Short task:
Turn the stretch from the start of the items through the line containing "Expand hidden animation" into a numbered list, and leave out any blank lines.

Dataset:
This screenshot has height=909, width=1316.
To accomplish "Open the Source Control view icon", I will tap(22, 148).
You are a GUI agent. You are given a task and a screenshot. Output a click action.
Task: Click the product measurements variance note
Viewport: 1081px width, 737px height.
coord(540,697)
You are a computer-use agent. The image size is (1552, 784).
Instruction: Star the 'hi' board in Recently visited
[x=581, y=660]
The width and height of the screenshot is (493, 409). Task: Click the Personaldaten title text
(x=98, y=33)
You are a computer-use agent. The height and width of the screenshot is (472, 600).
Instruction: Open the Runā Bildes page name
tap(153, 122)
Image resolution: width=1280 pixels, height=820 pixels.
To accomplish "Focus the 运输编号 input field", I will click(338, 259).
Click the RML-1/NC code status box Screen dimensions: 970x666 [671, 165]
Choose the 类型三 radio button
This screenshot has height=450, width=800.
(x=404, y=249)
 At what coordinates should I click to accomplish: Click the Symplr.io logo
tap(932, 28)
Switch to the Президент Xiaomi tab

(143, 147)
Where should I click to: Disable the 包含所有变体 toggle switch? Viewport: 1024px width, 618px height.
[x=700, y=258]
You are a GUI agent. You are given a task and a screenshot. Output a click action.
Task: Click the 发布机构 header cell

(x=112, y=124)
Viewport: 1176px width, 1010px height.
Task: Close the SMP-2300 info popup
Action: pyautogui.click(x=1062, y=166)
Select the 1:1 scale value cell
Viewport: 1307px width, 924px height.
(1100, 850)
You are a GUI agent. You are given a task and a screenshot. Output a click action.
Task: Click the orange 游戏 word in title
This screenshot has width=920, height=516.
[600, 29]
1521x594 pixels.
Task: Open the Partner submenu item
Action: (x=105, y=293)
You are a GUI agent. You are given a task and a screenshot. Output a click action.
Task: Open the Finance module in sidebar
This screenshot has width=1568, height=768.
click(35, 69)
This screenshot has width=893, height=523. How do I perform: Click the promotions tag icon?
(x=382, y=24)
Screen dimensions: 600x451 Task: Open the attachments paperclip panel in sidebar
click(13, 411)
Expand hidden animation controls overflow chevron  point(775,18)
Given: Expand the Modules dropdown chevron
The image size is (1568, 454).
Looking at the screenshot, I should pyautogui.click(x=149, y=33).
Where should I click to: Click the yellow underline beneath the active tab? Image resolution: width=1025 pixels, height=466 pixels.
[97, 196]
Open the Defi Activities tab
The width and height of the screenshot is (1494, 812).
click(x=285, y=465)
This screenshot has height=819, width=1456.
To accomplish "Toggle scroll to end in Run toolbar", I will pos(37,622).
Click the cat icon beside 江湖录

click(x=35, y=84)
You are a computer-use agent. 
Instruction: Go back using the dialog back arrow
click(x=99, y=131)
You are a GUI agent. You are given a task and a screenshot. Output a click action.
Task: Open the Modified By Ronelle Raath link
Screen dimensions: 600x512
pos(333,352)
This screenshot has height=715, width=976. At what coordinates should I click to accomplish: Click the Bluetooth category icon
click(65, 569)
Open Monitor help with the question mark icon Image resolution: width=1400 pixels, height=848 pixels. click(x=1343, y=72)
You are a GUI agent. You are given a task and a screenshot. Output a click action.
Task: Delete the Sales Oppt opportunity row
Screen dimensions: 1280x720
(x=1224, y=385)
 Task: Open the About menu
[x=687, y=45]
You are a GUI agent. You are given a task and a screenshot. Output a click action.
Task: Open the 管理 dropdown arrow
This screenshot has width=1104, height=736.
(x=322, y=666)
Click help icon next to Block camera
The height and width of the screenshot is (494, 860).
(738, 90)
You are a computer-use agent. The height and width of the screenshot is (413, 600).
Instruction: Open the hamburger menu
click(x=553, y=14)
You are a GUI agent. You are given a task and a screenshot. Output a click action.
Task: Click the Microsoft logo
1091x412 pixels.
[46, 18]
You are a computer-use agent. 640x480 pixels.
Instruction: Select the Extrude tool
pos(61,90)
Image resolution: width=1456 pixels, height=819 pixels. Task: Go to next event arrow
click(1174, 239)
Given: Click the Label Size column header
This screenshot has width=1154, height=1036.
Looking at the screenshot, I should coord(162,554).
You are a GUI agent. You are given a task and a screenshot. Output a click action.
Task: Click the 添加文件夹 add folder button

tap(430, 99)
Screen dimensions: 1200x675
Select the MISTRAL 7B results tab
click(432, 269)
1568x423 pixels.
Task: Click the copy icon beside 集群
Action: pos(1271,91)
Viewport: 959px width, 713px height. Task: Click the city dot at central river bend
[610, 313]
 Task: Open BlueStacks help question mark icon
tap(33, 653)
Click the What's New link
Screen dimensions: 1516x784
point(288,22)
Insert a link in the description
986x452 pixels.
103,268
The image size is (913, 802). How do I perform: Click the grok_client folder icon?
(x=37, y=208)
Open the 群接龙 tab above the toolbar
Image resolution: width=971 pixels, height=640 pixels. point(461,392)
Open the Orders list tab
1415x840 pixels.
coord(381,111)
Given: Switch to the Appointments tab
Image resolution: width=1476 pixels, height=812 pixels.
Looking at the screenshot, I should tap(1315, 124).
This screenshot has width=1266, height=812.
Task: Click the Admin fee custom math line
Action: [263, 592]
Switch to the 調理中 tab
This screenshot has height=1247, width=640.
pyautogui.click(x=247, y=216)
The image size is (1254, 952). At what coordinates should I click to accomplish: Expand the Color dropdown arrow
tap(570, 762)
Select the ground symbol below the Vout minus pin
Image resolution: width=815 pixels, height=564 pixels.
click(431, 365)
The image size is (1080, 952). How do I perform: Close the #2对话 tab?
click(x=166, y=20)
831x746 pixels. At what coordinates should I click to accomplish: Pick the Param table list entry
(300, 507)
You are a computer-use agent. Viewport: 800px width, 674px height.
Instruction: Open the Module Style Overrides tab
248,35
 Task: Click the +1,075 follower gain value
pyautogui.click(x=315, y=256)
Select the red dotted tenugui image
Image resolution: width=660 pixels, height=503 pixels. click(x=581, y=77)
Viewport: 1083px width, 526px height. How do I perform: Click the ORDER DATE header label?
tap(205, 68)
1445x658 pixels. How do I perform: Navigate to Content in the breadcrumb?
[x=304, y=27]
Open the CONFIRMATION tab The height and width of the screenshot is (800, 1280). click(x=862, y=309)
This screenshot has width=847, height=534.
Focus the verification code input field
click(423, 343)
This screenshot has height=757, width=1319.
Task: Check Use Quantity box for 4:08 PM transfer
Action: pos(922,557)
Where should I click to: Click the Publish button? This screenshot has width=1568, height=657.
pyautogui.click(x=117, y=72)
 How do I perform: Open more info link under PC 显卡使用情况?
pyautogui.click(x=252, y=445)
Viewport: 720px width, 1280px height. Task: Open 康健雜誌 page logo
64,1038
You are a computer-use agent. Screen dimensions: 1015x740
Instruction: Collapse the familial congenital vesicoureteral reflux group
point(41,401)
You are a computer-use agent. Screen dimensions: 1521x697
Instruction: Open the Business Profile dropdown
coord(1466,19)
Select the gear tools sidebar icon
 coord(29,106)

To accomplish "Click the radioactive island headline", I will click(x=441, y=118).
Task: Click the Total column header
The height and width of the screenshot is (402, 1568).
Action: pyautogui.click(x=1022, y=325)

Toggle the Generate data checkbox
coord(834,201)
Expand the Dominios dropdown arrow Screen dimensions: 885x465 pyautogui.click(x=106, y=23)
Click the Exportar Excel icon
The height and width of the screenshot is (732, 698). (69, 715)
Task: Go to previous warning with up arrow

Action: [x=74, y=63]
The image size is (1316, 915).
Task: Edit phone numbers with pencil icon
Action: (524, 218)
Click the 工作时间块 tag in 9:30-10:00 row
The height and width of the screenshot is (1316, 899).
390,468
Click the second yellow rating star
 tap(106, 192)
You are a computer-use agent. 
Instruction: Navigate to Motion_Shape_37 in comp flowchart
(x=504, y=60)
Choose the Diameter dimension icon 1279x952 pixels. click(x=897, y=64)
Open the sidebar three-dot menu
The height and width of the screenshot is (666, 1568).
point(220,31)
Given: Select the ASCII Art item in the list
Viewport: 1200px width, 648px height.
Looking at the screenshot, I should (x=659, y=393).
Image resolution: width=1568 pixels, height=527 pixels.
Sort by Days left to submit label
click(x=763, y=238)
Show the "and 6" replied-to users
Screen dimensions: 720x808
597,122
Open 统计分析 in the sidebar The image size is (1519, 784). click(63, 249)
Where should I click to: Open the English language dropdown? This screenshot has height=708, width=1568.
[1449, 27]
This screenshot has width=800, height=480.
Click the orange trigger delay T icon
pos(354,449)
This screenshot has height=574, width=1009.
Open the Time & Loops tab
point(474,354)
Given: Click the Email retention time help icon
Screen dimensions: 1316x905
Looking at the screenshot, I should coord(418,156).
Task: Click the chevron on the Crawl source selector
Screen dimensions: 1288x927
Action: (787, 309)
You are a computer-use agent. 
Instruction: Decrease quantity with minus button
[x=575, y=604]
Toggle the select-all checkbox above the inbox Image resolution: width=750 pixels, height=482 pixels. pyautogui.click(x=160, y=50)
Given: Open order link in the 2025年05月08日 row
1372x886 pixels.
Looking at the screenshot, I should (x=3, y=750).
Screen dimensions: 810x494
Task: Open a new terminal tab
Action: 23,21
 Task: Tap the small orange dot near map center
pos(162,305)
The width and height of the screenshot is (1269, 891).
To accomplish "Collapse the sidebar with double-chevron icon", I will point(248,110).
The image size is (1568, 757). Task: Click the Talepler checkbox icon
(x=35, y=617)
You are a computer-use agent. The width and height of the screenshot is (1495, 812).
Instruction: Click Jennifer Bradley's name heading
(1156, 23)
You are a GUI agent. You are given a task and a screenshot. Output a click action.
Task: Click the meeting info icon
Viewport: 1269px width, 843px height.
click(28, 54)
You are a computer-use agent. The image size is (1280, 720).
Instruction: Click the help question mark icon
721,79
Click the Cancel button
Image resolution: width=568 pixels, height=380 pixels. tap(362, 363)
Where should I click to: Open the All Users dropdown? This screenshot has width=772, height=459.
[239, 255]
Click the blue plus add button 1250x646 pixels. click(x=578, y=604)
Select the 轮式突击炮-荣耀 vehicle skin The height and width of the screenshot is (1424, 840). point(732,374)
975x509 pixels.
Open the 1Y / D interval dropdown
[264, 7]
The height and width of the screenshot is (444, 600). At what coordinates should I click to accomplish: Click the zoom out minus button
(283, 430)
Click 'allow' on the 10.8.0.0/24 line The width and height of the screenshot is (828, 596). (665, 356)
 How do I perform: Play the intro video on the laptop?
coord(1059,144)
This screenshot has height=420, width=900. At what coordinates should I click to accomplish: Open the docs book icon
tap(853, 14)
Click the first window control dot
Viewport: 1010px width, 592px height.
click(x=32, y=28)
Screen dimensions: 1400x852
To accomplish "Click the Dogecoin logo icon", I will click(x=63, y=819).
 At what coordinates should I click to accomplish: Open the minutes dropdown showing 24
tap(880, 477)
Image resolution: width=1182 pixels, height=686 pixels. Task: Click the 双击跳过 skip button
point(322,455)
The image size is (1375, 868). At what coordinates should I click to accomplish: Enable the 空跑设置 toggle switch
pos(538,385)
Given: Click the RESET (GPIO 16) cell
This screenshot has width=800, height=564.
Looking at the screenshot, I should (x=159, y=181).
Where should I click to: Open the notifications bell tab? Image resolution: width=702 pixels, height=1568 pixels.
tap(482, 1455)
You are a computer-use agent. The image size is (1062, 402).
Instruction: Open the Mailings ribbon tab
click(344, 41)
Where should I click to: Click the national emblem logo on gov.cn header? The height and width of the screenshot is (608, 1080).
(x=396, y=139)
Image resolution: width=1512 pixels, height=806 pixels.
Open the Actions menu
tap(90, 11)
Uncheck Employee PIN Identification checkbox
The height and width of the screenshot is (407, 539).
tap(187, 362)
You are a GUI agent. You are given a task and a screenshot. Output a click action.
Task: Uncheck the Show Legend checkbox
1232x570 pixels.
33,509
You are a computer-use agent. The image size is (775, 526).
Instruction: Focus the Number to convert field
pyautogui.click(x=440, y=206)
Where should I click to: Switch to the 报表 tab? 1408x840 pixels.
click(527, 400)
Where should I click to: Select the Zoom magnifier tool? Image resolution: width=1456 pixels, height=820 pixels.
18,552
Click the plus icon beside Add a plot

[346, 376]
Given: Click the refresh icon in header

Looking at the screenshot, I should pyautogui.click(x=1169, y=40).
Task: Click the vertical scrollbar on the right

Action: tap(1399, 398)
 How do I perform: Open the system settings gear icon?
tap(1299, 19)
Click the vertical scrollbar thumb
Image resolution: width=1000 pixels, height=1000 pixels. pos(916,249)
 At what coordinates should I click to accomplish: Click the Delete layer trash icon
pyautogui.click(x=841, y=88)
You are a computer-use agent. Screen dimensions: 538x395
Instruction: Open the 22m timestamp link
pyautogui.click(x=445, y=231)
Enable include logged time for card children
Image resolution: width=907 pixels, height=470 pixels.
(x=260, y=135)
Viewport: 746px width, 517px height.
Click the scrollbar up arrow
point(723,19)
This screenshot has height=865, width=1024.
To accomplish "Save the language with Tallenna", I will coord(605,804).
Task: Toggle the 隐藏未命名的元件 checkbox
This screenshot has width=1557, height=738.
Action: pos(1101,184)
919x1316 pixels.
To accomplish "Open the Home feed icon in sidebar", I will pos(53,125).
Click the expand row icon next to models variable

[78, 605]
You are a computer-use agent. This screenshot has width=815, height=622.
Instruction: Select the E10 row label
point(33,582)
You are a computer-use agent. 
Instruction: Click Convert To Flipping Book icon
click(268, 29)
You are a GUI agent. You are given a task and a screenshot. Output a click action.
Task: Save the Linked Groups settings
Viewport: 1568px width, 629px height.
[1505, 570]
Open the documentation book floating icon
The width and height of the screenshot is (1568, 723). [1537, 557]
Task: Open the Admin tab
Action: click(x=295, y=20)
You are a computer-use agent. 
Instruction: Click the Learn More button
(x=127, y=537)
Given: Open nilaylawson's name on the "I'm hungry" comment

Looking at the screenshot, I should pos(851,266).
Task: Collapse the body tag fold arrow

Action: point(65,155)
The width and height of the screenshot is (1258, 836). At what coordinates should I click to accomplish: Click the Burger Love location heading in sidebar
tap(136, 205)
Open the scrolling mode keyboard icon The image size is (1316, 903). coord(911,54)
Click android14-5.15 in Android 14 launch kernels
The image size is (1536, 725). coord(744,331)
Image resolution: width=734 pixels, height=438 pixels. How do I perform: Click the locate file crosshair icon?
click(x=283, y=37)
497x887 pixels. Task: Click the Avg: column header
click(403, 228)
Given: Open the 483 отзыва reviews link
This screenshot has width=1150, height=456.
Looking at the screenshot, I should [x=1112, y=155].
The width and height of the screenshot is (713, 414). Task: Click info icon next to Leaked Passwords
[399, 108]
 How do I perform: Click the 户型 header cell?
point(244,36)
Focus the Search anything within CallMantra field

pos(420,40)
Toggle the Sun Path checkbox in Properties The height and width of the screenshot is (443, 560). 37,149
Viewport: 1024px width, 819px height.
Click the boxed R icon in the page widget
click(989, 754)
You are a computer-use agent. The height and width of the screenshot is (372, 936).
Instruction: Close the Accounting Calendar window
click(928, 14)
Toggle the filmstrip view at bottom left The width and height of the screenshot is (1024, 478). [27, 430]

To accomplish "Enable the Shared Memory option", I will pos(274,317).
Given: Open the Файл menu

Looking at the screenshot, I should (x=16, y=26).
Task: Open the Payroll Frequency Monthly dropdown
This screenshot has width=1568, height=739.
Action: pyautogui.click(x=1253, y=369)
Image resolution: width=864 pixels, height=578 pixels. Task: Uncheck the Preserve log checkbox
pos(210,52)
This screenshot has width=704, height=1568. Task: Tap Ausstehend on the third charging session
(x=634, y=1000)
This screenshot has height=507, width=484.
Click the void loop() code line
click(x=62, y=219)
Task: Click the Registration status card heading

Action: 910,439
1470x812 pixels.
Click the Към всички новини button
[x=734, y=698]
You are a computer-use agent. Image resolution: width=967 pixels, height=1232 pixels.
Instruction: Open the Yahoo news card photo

Output below:
1. This screenshot has height=909, width=1316.
2. To accomplish "Open the Source Control view icon", I will tap(22, 148).
3. You are a GUI agent. You are given a task and a screenshot. Output a click action.
4. Task: Click the product measurements variance note
5. Viewport: 1081px width, 737px height.
6. coord(540,697)
7. You are a computer-use agent. The image size is (1552, 784).
8. Instruction: Star the 'hi' board in Recently visited
9. [x=581, y=660]
10. The width and height of the screenshot is (493, 409). Task: Click the Personaldaten title text
11. (x=98, y=33)
12. You are a computer-use agent. The height and width of the screenshot is (472, 600).
13. Instruction: Open the Runā Bildes page name
14. tap(153, 122)
15. Image resolution: width=1280 pixels, height=820 pixels.
16. To accomplish "Focus the 运输编号 input field", I will click(338, 259).
17. Click the RML-1/NC code status box Screen dimensions: 970x666 [671, 165]
18. Choose the 类型三 radio button
19. This screenshot has height=450, width=800.
20. (x=404, y=249)
21.  At what coordinates should I click to accomplish: Click the Symplr.io logo
22. tap(932, 28)
23. Switch to the Президент Xiaomi tab
24. (143, 147)
25. Where should I click to: Disable the 包含所有变体 toggle switch? Viewport: 1024px width, 618px height.
26. [x=700, y=258]
27. You are a GUI agent. You are given a task and a screenshot. Output a click action.
28. Task: Click the 发布机构 header cell
29. (x=112, y=124)
30. Viewport: 1176px width, 1010px height.
31. Task: Close the SMP-2300 info popup
32. Action: pyautogui.click(x=1062, y=166)
33. Select the 1:1 scale value cell
34. Viewport: 1307px width, 924px height.
35. (1100, 850)
36. You are a GUI agent. You are given a task and a screenshot. Output a click action.
37. Task: Click the orange 游戏 word in title
38. This screenshot has width=920, height=516.
39. [600, 29]
40. 1521x594 pixels.
41. Task: Open the Partner submenu item
42. Action: (x=105, y=293)
43. You are a GUI agent. You are given a task and a screenshot. Output a click action.
44. Task: Open the Finance module in sidebar
45. This screenshot has width=1568, height=768.
46. click(35, 69)
47. This screenshot has width=893, height=523. How do I perform: Click the promotions tag icon?
48. (x=382, y=24)
49. Screen dimensions: 600x451 Task: Open the attachments paperclip panel in sidebar
50. click(13, 411)
51. Expand hidden animation controls overflow chevron  point(775,18)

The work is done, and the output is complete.